So you are learning first hand why Full Motion Recording (FMR) isn't all that and a bag of chips!
Adobe does offer a FMR editor that may be used with Captivate 3. It's a separate application you have to download and install. You may visit the link below to download it.
The editor is very limited. Basically it works in much the same way as we used to see with old 8MM movies. You can split the film in two or more pieces, append one to the other, discard bits but that's about it. You cannot, however, make edits to the individual frames, for example obliterating sensitive information. I do suppose you might be able to layer an object in that would do it, but you cannot edit directly to accomplish it.
The bottom line is that for most purposes, FMR is best avoided.
Hopefully this helps some... Rick
Fantastic. I will have a look. Thanks so much!
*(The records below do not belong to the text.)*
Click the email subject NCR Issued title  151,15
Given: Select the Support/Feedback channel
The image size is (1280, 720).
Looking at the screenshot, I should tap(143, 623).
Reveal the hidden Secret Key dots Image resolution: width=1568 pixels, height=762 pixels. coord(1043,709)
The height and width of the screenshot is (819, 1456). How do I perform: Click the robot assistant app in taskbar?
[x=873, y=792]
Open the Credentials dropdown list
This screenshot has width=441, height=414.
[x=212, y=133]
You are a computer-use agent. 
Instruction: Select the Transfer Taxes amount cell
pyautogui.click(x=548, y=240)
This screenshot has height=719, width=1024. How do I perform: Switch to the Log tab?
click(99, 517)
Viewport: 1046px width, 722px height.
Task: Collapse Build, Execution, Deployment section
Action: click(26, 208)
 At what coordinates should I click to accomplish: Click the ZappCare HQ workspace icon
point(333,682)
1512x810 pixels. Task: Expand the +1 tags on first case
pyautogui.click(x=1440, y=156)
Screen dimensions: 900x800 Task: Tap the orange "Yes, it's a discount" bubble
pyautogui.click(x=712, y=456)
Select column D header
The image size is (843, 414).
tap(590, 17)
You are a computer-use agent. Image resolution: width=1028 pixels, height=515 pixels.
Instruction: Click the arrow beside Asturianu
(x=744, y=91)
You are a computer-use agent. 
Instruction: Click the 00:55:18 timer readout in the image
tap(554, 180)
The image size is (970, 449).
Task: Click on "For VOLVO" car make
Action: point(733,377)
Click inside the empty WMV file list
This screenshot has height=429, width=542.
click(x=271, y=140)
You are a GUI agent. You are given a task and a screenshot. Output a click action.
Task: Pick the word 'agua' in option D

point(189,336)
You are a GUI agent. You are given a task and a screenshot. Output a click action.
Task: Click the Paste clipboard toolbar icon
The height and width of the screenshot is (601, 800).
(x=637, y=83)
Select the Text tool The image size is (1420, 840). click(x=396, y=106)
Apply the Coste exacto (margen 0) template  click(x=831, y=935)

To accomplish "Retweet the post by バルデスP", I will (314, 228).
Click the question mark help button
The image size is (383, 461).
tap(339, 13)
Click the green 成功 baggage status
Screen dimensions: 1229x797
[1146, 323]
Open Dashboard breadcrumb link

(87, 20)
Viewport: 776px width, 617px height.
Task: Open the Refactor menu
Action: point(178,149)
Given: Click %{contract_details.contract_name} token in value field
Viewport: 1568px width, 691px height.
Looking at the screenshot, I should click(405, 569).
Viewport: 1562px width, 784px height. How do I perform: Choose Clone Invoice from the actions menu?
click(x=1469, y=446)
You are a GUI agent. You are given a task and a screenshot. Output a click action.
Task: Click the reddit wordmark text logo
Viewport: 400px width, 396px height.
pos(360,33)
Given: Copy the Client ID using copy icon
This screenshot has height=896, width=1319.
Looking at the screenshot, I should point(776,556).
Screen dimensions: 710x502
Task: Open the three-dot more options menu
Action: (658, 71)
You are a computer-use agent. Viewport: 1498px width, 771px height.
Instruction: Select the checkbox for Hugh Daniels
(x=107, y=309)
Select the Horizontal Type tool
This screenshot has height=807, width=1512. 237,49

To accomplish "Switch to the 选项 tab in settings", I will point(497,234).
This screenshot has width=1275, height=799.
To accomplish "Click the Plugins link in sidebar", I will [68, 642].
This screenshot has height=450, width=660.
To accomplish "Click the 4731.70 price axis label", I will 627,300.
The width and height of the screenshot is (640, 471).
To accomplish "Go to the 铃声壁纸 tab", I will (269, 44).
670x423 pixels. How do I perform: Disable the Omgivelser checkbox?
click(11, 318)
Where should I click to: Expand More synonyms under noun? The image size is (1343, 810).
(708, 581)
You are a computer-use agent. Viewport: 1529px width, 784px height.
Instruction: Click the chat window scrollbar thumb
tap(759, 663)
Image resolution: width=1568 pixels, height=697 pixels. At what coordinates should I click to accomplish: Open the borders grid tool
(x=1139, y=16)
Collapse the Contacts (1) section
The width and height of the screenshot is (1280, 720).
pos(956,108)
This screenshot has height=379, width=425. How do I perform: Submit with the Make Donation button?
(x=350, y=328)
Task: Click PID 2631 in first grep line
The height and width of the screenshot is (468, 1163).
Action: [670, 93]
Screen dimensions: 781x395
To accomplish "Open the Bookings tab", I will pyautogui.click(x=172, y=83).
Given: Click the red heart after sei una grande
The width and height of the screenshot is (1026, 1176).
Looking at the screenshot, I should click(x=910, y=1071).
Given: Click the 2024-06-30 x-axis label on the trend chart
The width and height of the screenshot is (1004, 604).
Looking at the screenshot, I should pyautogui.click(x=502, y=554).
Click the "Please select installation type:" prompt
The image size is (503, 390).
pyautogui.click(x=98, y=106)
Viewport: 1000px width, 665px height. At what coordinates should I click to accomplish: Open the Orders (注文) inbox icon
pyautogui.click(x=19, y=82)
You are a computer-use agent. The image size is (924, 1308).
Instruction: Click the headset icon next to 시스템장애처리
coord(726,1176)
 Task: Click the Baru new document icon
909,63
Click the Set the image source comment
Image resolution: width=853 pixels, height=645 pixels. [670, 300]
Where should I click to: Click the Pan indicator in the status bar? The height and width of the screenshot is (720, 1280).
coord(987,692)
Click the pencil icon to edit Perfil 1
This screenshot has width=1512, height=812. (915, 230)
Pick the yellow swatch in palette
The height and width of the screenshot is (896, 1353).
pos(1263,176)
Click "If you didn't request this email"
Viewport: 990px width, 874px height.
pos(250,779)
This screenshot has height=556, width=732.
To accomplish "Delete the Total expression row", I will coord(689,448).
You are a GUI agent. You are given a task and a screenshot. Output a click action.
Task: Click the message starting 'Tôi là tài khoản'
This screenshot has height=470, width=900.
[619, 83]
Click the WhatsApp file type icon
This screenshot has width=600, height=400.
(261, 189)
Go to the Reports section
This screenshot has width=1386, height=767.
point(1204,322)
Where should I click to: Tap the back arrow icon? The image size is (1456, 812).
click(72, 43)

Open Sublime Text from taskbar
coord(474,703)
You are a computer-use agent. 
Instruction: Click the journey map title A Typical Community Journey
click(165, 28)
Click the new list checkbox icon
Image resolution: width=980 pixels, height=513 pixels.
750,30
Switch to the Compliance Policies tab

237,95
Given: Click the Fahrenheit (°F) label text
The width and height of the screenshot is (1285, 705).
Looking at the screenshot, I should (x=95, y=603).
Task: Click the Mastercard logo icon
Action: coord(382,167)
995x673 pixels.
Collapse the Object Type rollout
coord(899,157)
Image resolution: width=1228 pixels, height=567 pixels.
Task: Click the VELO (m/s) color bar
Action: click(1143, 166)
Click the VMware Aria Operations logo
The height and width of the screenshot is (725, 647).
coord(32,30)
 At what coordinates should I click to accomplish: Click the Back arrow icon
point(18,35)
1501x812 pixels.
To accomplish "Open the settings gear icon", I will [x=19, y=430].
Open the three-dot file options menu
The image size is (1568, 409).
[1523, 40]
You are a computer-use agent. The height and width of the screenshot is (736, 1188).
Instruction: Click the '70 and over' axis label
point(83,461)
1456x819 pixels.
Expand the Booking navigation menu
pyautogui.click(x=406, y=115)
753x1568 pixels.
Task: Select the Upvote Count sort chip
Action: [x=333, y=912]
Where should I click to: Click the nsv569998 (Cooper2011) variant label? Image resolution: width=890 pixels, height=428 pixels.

Yea...FMR...bleah.
Oops, my bad
Forgot to actually create the link!
And a big ole Homer Simpson D'oh!
Here ya go... Click here
ha ha...thought the links were at the end...no problem.
Thanks for catching it and resending.
Another question re: Recording Modes
This may be a longshot - but wondered if you have to specify all the recording modes you want prior to recording or is there a way to turn a simple cp(Captivate 3)file into a Demonstration, Training, and Assessment after it is created?
It's late where I am so I'm hoping my question is clear.
No, you understand it. You set the mode, then record. There is no magickal button to press that says "Presto! Your Demonstration is now a Simulation!" or vice-versa.
Please note, howeve, that you may record initially in different modes so that you end up with multiple presentations from a single recording. In that case you choose the different modes before you record.